Milly has been slightly better today,but has developed a rather interesting rash on her legs.She is so washed out and very weak so has spent time snuggled in our bed listening to story tapes and drawing.She has been more mobile today and I am hoping she will have a more restful night tonight,last night I was pushed to the end of the bed, battered by flailing arms and had incredibly loud snoring right in my ear, as it seemed impossible for her to spend any time away from my body and if ever I managed to move she soon clamped herself next to me again,bless :-)
I started this morning in a very low mood,I hate hormones:-(
I had begun to enjoy feeling happy.The thing I hate most is the sudden dip in self esteem( not necessarily just down to hormones but exacerbated by them), it is as if a plug has been pulled ,one minute your feeling OK about yourself, seem to have a handle on life,accept you are not every one's cup of tea and you can't please all the people all the time, next minute you are incapable of going outside in case you bump into someone and god forbid you may have talk to them and anyway why would anyone want to talk to you, what have you got to say that is in any way interesting, funny whatever.Every thing gets blown out of proportion and suddenly the fact that someone hasn't answered an email is because you must have done something wrong to upset them rather than the simple fact they are probably busy.
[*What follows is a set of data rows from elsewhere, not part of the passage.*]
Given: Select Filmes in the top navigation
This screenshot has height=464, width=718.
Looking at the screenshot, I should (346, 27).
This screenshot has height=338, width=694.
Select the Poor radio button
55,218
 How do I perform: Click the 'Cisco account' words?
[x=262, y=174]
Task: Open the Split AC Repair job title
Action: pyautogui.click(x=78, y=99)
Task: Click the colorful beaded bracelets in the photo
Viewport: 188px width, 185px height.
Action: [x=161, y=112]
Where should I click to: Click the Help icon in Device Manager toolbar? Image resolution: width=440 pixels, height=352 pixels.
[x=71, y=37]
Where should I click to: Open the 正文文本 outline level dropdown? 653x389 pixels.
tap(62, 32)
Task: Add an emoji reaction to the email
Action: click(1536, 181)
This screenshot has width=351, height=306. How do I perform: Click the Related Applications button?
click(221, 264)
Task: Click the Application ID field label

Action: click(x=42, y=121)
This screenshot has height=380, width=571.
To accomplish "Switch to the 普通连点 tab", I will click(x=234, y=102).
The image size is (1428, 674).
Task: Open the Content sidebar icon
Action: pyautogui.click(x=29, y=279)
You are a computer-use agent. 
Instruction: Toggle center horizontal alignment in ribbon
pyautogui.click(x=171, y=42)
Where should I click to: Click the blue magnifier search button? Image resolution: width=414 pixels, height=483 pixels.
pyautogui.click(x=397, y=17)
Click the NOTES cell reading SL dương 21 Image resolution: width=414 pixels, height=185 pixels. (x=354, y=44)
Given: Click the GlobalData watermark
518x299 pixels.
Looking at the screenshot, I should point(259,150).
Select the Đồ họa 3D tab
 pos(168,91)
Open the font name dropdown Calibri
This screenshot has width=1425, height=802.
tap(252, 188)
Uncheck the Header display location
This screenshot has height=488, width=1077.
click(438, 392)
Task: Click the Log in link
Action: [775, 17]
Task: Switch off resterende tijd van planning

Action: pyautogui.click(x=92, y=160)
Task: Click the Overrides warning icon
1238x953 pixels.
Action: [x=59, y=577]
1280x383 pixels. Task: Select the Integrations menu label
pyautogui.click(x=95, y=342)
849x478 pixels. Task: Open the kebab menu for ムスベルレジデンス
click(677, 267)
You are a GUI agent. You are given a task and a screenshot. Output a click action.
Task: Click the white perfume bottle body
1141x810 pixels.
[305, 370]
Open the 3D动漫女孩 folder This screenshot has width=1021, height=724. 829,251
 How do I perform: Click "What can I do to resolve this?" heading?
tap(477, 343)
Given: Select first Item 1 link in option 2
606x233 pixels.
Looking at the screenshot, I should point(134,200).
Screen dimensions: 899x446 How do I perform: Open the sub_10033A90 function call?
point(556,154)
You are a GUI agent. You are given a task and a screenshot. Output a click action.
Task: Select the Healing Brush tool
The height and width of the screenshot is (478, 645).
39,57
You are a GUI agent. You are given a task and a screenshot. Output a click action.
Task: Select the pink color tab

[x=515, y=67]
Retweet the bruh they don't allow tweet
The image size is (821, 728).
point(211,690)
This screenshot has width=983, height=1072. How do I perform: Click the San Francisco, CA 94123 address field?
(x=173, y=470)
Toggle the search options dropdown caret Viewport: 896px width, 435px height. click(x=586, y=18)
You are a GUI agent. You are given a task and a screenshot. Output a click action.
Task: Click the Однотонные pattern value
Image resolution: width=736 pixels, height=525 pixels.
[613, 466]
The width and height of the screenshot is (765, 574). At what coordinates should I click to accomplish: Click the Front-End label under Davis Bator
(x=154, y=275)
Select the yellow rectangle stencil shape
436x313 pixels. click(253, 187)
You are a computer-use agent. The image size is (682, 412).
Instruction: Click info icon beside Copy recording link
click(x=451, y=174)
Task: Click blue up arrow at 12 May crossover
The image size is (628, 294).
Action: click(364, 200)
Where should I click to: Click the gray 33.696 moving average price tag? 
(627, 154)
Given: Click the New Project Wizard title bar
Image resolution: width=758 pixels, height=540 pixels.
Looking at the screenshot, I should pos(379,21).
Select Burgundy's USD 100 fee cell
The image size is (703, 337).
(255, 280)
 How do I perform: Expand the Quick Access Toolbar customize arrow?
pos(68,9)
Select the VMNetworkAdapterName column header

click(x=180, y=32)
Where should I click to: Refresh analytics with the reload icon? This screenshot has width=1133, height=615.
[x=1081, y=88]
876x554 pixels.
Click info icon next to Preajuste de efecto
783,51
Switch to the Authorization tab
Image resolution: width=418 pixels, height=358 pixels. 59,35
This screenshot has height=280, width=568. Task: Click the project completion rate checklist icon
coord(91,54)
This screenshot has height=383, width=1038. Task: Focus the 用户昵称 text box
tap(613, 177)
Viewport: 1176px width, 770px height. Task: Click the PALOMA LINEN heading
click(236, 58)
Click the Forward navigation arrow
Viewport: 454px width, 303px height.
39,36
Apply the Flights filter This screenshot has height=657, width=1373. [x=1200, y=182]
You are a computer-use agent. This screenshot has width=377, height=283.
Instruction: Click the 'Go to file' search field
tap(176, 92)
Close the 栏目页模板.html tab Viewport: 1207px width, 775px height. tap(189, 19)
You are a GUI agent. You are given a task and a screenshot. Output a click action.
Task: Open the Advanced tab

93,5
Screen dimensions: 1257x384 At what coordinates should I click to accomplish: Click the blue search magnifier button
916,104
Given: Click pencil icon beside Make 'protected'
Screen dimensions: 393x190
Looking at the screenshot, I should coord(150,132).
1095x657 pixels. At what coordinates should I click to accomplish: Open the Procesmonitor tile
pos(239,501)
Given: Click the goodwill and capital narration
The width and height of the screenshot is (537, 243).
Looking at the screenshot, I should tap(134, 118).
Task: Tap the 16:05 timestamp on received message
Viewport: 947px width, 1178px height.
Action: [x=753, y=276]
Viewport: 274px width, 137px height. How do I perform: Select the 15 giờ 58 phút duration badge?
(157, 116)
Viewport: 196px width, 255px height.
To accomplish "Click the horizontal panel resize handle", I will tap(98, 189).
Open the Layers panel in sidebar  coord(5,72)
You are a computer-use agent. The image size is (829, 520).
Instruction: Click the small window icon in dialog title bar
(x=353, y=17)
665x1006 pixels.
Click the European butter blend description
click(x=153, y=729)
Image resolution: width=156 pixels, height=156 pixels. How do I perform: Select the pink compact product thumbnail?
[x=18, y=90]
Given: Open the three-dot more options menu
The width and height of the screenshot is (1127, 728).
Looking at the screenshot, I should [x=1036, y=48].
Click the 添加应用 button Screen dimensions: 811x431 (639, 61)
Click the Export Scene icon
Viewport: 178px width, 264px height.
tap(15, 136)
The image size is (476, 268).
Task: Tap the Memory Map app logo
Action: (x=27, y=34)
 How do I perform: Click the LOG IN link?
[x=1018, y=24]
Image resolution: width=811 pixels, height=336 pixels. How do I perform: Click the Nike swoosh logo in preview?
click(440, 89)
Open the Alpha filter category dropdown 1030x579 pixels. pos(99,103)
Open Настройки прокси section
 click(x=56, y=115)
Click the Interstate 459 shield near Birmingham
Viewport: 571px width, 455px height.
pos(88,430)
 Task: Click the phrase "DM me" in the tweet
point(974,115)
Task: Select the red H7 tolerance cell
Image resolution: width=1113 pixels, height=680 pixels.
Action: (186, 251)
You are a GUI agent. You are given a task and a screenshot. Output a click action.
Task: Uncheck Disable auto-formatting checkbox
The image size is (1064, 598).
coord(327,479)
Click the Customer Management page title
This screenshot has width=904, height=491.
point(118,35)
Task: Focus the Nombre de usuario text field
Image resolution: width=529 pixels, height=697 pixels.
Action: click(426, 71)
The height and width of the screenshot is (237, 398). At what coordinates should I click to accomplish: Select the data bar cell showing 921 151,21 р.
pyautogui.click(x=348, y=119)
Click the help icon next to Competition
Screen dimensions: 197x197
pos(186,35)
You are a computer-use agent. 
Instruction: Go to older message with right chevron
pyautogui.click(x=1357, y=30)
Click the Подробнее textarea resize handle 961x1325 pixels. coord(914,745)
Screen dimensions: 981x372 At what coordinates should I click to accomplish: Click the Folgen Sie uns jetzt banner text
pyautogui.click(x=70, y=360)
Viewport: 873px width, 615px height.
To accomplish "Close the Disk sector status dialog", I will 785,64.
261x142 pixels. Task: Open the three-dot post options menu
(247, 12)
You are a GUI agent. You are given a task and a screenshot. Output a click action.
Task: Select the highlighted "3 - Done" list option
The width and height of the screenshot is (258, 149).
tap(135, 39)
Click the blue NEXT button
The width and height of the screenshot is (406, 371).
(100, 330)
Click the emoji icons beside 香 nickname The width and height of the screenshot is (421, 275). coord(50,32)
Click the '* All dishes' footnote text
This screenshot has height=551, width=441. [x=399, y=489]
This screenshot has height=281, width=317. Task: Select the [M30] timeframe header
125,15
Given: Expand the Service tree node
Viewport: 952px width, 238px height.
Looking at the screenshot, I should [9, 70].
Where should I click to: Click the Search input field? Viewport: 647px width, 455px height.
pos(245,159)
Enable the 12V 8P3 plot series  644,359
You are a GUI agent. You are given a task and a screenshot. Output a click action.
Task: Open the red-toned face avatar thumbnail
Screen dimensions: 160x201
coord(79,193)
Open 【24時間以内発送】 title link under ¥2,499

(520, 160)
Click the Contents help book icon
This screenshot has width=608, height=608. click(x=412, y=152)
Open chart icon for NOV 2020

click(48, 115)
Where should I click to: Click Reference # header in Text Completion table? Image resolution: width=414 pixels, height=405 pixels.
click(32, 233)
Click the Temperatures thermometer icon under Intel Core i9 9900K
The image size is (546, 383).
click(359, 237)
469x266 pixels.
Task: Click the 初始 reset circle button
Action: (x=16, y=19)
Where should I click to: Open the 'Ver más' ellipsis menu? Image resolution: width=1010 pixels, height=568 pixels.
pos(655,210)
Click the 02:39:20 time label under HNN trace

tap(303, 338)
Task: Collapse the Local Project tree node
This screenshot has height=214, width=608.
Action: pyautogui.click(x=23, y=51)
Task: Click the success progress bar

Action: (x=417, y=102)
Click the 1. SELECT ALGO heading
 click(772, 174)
So it was in this frame of mind that I had to steele myself to go to my monthly meditation with three friends. We have been together a long time and know all about each other,we don't see each other often outside our monthly meditations but we have long personal and spiritual conversations and I know they don't judge me but still in my head I had a battle as to whether to go or not.Do they really like me or are they just putting up with me ,feeling sorry for me? I know this snapshot into my thinking process is perhaps familiar to some and to others who may not have these doubts it will seem ludicrous.
I decided to go and am so glad I did. Within seconds I felt welcomed and accepted, they really are a special bunch of women.We talked and had a lovely relaxing meditation about opening your heart and loving yourself, how apt, almost like it was meant to be!!!! I got the top up I needed and have managed to pull myself back from the pit of doom ;-))
I have also been to see my homeopath and had a good chat with her so am sorted with remedies to see me through this dip.I don't actually feel depressed,I just have no fight in me at the moment.It will return it always does and the meditation today helped,I just have to work on changing the negative thinking and putting some positives in there to counteract them.I wish I had a better opinion of myself and my ability's,I wish I could see what others say they see in me but even at the best of times I am a mass of self doubts and am easily crushed.
Tommorow is another day and it will be a better than today xx
5 comments:
Sleep is restorative too. Hope you get more tonight.
People wouldn't keep popping by here if they like what they found.
I would write more lucidly and eloquently but am tired myself. xx
Sorry to hear that you're feeling down. Hope you and Milly feel better soon.
Take care
Emma
xx
I hope Milly, and you, slept better last night!
I could have written this post!
I often have sudden dips in self-esteem, for no real reason at all, except for the way I feel. It's rather annoying. I often feel that I have nothing interesting or funny to say, and why would anyone want to listen to me anyway. And the whole waiting for an email response thing, I've been there.
Luckily these feelings don't last very long, and I'm on to more rational thoughts and getting on with my life.
I totally understand I don't find your doubts at all ludicrous! But I find you and your blog both interesting and funny, as well as insightful and inspiring. So even if you may feel down and blue, it really isn't the way others see you!
I know what you mean about wishing you had a better opinion of yourself and your abilities. I do too. I also have plenty of self-doubts and am easily crushed. But I work on it everyday, enjoy the good days and fight through the bad ones.
I hope today is better for you!
Thank you all for your good wishes.I know it is irrational but there are some day's it just isn't possible to see clearly.
My glasses have been cleaned and I have given myself a good talking too and I am feeling more like myself today xx
I hate those roller coaster emotions! I struggled with them for a long time. Still do a bit, but have got my hormones in check now. I think it's also a sign that during those times we're meant to be quiet, still, not do much of anything. But reality usually says otherwise!